I mean, like we would go like anywhere and everywhere to see something, just because you have to be hungry, right? You have to be curious and hungry and open to seeing all kinds of work. And we would just pack our schedules. So we would… Like say, for example, something like Under The Radar, we would see also things in the American Realness festival, our, the Prototype festival. And so we were like, like 10 shows a day kind of thing. REDCAT also has a new works festival here in Los Angeles. And we would really set up meetings with artists and just really follow up on again, either a project we seen that maybe was like a presentation, or if we liked their of work, we would say, “What else do you have going up?” I mean, Gob Squad was the perfect example.

So Gob Squad and Diane had a very long standing relationship. And so it really then became when they did have a new work, they came to us, right? First to say, “Can you help develop it? Can you give us either a commission or a completion commission.” We had different types of commissions. And then we would always kind of fully commit and then move it to production because Gob Squad is just amazing and does amazing work. And it was so delightful to work with them and see what they had in their creative brains, what they were working on. But like, say for example, Rimini Protokoll, which does more site specific immersive work, Diane saw them in a festival and she did their remote, I can’t remember if it was Remote Santiago or Remote Madrid, I can’t remember. And came back and was like, “We have to do Remote LA.” And was like, “Okay, what does that mean for those of us who didn’t get to experience it?”

And we put it on and it sold out in a day. So it was one of those amazing things where I think the audiences, particularly regional theatre audiences you would think would be scared or don’t want to do this type of like kind of funky, immersive, experimental work. And I found just the opposite. That our subscribers were like buying up all the tickets, because they were like, “What’s this? Something new? Like, yay.” And it was just such a wonderful example to remind you to not be afraid to program something a little risky and daring. That actually people want newness. They want to be challenged. They want to experiment with you, right? They want to experiment like with the artists. They want the go along that journey. And we got really great feedback about that.
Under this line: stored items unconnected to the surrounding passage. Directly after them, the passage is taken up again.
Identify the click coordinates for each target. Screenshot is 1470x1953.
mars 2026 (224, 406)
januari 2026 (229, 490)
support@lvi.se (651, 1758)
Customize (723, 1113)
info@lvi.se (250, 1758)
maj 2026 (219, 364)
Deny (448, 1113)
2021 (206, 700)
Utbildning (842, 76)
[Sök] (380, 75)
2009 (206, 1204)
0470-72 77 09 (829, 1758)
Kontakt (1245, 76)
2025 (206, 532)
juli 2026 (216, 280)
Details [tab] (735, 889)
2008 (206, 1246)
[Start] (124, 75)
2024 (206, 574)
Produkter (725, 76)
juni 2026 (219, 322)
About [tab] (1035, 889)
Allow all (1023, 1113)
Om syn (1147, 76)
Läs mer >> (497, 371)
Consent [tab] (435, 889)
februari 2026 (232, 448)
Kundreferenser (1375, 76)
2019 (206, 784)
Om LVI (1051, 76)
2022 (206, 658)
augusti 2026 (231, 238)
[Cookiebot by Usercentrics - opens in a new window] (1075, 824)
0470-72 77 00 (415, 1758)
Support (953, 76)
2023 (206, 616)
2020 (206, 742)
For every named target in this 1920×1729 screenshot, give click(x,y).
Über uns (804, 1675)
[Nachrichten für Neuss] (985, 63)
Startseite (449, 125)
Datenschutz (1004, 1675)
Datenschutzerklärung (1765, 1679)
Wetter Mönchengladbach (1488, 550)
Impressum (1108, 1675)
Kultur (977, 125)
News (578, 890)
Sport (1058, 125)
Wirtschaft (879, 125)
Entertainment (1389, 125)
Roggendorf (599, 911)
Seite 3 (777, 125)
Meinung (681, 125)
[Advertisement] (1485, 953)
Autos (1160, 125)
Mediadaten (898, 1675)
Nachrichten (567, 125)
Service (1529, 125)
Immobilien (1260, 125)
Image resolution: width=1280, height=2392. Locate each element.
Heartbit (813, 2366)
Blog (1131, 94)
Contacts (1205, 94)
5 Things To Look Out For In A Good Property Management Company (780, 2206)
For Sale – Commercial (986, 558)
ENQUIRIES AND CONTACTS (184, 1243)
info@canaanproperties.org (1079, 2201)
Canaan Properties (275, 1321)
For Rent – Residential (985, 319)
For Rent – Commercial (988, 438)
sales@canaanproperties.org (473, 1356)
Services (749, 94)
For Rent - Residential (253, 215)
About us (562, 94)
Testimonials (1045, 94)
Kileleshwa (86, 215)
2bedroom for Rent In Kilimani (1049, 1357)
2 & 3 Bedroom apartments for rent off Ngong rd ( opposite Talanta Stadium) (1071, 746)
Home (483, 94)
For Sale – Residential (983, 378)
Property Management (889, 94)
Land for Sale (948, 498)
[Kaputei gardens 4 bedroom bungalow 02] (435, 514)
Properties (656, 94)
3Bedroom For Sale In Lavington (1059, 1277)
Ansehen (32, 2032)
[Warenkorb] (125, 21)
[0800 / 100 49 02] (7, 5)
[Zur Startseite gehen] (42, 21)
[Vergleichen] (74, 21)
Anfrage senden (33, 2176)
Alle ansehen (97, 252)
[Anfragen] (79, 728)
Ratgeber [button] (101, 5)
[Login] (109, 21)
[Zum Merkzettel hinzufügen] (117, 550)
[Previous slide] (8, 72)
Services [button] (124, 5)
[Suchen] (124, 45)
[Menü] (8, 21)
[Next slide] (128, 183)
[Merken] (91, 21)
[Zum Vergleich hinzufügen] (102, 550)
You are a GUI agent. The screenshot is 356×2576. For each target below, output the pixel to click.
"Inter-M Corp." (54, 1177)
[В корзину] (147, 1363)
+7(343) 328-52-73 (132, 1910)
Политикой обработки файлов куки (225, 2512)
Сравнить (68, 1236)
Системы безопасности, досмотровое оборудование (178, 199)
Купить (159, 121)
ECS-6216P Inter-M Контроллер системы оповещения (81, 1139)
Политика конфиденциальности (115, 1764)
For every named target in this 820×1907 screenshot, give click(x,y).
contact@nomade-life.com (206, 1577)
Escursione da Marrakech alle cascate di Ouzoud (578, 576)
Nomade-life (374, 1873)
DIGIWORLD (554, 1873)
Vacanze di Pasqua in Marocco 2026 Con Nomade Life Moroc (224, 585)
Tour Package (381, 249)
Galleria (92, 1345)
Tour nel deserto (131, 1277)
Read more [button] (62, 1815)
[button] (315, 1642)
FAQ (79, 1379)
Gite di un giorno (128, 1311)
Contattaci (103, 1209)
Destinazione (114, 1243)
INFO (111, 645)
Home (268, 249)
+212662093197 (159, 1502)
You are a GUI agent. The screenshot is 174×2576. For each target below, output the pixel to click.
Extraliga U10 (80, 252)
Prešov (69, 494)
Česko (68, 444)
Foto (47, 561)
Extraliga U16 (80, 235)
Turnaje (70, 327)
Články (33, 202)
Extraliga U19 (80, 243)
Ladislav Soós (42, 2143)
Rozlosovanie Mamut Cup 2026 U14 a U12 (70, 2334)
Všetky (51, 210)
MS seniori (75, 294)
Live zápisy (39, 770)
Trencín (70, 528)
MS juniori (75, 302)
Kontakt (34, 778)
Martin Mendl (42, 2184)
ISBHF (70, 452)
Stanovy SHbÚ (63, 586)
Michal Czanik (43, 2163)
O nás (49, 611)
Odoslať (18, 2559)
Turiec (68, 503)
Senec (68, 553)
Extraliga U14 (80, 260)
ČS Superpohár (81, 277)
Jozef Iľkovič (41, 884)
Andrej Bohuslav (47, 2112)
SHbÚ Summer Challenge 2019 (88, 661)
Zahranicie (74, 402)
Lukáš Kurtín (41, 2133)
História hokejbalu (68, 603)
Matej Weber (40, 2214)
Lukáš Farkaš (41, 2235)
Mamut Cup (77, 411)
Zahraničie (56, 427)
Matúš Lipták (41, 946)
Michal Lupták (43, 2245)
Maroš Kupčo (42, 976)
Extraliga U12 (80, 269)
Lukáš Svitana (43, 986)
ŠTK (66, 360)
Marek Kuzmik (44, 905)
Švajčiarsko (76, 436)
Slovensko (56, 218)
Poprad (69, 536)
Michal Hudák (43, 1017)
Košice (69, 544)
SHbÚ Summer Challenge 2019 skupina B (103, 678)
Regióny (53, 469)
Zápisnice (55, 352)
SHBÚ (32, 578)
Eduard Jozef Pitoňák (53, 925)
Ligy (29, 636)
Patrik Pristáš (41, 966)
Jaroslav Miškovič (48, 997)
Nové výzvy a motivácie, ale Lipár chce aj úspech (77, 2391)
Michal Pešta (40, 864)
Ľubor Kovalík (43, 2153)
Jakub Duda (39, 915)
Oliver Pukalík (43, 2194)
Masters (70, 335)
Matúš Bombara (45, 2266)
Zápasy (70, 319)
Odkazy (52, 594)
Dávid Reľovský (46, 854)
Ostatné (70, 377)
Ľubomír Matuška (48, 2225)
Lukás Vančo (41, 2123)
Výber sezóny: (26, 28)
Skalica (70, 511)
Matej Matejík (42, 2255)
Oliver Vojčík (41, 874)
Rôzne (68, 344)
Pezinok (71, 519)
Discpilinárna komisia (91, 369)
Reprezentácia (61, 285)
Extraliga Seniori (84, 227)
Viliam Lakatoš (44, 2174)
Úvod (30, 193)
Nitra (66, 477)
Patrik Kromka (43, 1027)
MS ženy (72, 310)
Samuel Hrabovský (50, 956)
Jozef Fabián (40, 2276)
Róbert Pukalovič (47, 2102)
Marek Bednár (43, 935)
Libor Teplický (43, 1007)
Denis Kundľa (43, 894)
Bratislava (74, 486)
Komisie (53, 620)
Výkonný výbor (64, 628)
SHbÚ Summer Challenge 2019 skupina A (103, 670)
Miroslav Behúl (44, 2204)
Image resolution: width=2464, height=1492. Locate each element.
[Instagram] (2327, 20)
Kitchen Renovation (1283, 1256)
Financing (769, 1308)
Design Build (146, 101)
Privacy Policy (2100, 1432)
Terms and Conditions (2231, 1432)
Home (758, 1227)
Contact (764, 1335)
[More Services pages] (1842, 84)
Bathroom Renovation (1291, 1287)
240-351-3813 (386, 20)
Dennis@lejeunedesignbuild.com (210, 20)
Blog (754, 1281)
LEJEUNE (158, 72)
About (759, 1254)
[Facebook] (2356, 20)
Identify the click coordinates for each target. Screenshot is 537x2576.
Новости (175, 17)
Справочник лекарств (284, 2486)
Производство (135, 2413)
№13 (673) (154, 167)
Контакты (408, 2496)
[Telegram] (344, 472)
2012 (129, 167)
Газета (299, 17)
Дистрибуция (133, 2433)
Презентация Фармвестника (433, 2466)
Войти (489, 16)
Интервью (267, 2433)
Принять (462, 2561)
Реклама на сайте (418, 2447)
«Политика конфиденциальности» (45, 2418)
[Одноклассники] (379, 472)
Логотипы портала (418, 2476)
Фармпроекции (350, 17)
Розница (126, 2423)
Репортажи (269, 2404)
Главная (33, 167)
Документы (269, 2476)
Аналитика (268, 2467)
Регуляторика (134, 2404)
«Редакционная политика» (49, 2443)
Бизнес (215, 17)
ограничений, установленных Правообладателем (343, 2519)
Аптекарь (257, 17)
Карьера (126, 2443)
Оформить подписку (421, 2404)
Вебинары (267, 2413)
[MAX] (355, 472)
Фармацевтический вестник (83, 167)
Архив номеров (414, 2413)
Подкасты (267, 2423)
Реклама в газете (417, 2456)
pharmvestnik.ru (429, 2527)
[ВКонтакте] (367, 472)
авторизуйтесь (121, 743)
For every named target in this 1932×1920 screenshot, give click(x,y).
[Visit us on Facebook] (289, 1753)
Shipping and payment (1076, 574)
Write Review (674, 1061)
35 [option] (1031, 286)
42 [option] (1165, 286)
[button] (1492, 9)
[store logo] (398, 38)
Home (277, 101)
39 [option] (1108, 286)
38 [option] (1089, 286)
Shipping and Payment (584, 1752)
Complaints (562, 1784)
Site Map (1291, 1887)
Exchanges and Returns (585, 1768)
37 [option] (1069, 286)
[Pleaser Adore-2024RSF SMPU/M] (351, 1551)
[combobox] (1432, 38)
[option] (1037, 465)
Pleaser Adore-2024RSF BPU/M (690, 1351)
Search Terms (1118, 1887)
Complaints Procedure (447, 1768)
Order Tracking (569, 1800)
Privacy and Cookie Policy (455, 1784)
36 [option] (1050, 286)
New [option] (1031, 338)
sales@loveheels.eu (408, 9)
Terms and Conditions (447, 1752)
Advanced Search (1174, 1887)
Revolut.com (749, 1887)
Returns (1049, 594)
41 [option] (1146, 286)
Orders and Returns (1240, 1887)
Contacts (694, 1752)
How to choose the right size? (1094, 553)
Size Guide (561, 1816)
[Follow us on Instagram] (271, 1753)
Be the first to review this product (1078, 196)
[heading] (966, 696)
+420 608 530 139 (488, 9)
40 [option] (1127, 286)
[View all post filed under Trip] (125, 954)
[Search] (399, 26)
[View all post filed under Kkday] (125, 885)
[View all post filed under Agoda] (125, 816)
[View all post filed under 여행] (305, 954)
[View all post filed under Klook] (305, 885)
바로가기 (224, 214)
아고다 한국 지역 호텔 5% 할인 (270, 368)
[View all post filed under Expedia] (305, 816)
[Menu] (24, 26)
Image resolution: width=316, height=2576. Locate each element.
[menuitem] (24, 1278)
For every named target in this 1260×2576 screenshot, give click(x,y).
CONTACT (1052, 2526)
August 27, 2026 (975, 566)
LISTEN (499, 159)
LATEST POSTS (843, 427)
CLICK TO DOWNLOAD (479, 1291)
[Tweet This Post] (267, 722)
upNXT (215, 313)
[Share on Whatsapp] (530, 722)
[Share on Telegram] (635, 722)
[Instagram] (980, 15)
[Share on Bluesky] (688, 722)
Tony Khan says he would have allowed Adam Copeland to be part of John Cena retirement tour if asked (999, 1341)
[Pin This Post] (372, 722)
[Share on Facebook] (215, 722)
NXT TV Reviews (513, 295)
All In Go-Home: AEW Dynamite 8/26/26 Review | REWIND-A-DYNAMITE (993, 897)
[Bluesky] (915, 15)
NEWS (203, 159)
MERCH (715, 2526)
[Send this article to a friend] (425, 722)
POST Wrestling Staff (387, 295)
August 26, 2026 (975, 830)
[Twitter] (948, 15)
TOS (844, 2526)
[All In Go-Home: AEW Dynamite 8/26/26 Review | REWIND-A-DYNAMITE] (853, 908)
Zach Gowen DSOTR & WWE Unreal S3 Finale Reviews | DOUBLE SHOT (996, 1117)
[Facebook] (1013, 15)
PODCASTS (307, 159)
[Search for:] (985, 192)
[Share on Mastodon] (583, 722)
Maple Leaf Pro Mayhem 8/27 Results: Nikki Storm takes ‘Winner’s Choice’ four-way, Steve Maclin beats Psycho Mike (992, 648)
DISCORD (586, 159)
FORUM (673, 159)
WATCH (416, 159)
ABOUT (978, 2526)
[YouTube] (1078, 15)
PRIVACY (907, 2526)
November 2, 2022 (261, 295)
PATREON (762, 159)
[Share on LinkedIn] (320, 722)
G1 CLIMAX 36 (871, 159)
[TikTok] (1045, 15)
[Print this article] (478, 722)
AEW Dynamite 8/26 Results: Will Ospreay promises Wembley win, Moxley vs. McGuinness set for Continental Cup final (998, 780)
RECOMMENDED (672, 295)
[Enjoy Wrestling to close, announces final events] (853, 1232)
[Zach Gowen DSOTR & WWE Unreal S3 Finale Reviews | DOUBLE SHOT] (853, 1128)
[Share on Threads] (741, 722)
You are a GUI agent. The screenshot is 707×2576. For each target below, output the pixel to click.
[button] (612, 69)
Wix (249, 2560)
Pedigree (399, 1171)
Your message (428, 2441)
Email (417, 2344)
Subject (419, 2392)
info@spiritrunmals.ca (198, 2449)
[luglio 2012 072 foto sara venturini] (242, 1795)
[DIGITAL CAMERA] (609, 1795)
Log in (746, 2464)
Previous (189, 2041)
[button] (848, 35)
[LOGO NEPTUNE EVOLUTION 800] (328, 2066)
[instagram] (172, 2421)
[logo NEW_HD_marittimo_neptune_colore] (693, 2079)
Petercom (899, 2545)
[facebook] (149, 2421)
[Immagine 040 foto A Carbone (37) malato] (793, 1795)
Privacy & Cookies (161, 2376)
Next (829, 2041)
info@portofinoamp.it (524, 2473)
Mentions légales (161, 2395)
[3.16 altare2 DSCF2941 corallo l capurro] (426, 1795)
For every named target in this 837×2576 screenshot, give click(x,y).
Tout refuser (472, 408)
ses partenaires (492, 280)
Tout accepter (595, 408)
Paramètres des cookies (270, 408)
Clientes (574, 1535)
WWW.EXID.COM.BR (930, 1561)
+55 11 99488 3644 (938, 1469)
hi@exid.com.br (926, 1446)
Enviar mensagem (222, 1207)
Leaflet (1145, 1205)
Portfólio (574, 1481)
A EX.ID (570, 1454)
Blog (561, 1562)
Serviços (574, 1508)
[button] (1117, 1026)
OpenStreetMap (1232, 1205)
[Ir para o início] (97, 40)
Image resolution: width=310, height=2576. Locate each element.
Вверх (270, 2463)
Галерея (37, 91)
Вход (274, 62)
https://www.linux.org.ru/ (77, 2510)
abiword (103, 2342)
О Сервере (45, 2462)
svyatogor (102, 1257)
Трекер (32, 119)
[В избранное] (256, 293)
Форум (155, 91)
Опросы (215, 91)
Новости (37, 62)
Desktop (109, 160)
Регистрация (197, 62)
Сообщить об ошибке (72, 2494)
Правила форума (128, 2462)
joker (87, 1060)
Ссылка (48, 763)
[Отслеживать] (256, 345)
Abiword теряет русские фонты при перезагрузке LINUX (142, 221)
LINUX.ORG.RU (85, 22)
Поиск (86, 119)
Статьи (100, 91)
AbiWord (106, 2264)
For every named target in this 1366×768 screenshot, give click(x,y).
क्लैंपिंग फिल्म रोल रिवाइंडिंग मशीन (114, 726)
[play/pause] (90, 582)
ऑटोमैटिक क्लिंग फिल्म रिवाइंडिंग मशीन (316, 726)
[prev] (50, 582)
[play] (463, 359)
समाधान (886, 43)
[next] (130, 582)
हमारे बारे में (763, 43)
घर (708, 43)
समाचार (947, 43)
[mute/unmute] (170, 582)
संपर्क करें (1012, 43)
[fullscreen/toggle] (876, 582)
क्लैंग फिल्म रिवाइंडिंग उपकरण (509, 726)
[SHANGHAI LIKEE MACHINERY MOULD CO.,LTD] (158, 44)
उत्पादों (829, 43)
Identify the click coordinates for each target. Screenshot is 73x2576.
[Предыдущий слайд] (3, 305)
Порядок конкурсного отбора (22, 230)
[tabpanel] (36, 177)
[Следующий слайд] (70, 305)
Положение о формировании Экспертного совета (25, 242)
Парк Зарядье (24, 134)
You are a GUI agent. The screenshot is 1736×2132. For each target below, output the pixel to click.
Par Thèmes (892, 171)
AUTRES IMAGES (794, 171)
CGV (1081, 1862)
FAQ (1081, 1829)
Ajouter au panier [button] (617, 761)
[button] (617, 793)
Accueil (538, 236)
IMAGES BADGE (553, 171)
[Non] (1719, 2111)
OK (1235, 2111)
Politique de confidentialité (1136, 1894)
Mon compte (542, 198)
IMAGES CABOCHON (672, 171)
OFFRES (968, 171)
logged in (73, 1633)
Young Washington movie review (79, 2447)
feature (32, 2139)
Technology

Jeffrey Mosser: In my paper, I wrote win, win, win, because it was a win for the artists ensembles. It was a win for the theatres, for the presenting regional. And then it was a win for the audiences because it was such a deviation from something, but it was still theatre and it was exciting. But my question when I walked away was, do you think that Los Angeles audiences are more adventuresome than others?

Patricia Garza: Well, I don’t think so because it came from… So we learned a lot from Remote Houston. So Remote Houston was part of their, more of a festival setting and they did their own version of it. And that was very popular and widely received. Yes, LA has a very specific immersive culture in terms of an appetite for that type of work, but not necessarily the Taper subscribers or the Ahmanson subscribers. And so I think it’s really about distilling down what it is so it’s clear, right? I think we called it a pedestrian live art experience. So we’re like, you’re walking, et cetera. So getting that clarity, I think we can make it very audience-friendly and people will then take the risk and go with you.

Jeffrey Mosser: So that risk is almost how you build your audience.

Patricia Garza: Yeah, I think so. I think it’s building the audience, but it’s also about pushing the audience that’s already there to say, “Hey, this is also theatre. This is also what theatre can be. And it doesn’t have to be sitting on your butt. Like you can actively be part of it.” And then I think even next level, right? In terms of like some of the community work that we did there, which isn’t necessarily in that paper, but is we did a lot of community initiatives as well. Diane, myself and the Community Partnerships Director, Jesus Reyes, where it was they were the show, they were the participants, they were the artists. And that became the next level of engagement.

Jeffrey Mosser: Was there ever an experience where an ensemble walked away feeling exploited?

Patricia Garza: I would say the feedback we received was really about scope and scale. So because Center Theatre Group had larger resources and had more people, right? The people power in terms of like, oh, we have a marketing team marketing it, we have the props team pulling your props, we have a whole audience engagement team developing lobby engagement. So then the ensemble was like, “Great, great, great.” And then after they left, they were like, “We can’t recreate this show.” Right? The show got so big that it wasn’t able to be toured or maybe it didn’t have all the thousand whistles that it had with us. And so that was a good lesson for us is that, sometimes you really need to honor that artist’s practice in terms of when they leave there, what is the show going to look like? Or if it’s a show for developing towards a tour, how can we leave it in the best place? So that way that ensemble can then take it and run with it.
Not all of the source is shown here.